Cette nouvelle résonne particulièrement pour moi, qui est devenu méditerranéen à cause/grâce à Camus. Il n’est pas pour rien si je suis devenu marseillais d’adoption. La lumière qui l’habite a besoin d’un ciel azur pour être vécue. C’est mon père spirituel de l’absurde, et je conserve intacte une part de sa révolte permanente, pour essayer d’être un Sisyphe heureux. Auteur essentiel, il m’a donné la liberté en gage d’une exigence à vivre.

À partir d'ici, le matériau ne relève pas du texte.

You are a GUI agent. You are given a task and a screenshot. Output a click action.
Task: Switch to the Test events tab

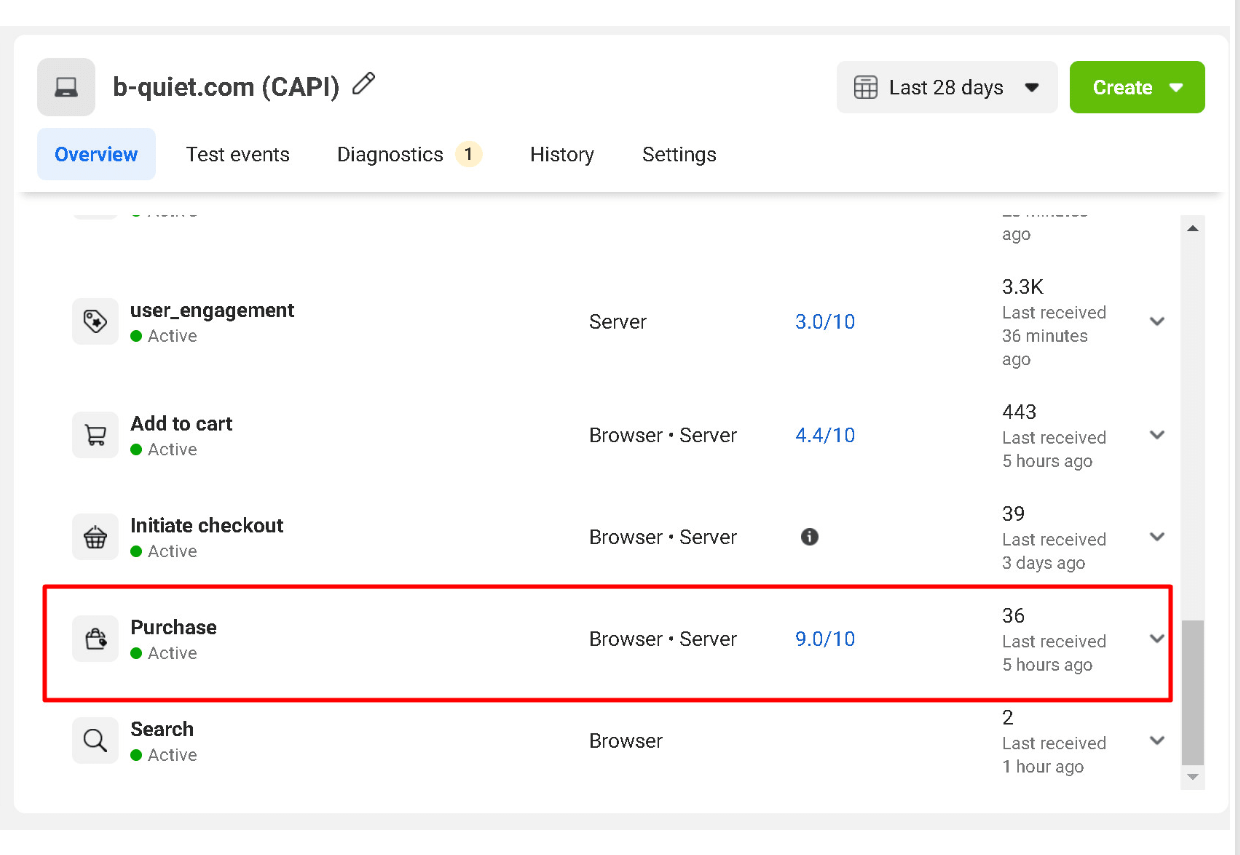(238, 154)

Alors, retrouver Albert Camus pour ses 100 ans comme l’auteur fétiche de Marseille 2013 aura une résonance toute particulière pour moi et bien d’autres. Je n’accroche pas trop à la polémique lancée dans Libé par Jean-Pierre Barou, avec un Camus passé au savon de Marseille pour une récupération d’ouverture omniprésidentielle. Que le Président Sarkozy lui voue un « culte » ne change rien. JC Gaudin n’est pas Sarkozy, et Bernard Latarjet veille au grain. Albert Camus est trop « explosif », trop indépendant pour souffrir aucune récupération. Il n’est pas soluble dans un seau de savon de Marseille, même concentré ! Il n’est pas plus soluble dans le Sarkosisme 1er (et possible 2nd millésime), que dans la pensée UMP. Même pas dans le socialisme !! C’est un auteur qui donne des armes de résistance contre le conformisme, un être épris de liberté qui donne la responsabilité de se révolter. Parce que c’est le seul choix possible, au bout du compte et des possibilités… Albert Camus était un révolté, un libertaire élevé à l’éthique qui ne faisait pas de concession contre aucuns des totalitarismes de son temps. Il est profondément actuel.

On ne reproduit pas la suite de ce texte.